Material for the task

⟨

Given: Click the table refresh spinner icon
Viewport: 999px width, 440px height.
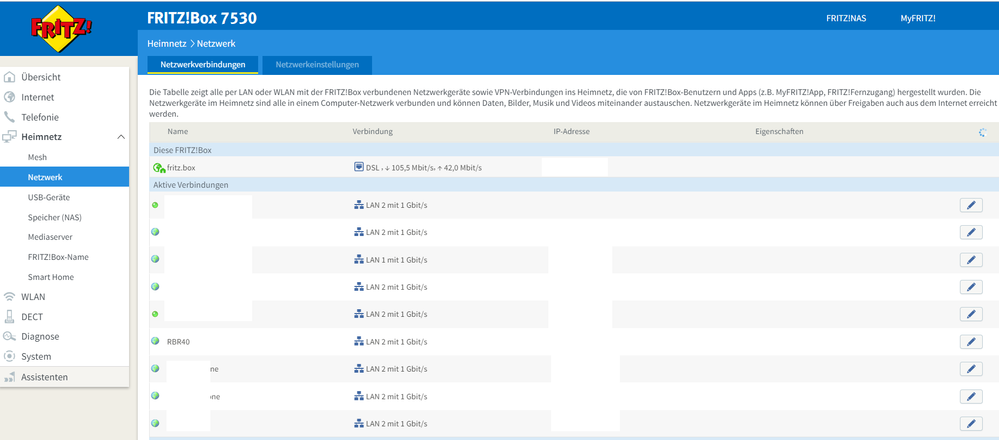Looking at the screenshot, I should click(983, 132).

⟩
⟨

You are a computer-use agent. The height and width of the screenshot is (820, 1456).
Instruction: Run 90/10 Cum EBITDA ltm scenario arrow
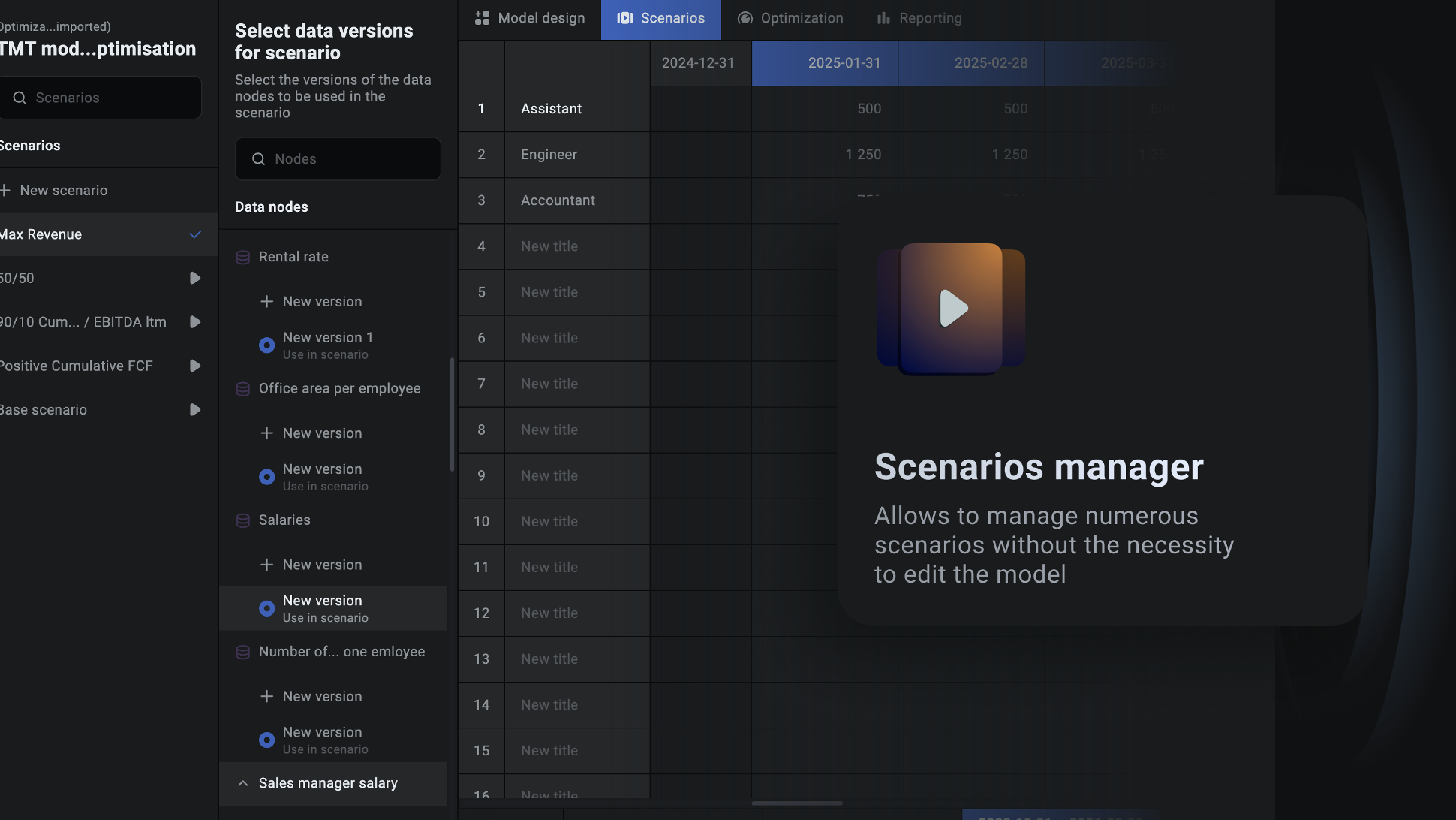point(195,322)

⟩

Aim of the exercise
Convert the listing lines starting at the one containing "You are a computer-use" and ending at the one containing "point(195,322)" into a JSON list of strings, one string per line, with blank lines omitted. Leave the pictures out of the answer.

Exercise solution
[
  "You are a computer-use agent. The height and width of the screenshot is (820, 1456).",
  "Instruction: Run 90/10 Cum EBITDA ltm scenario arrow",
  "point(195,322)"
]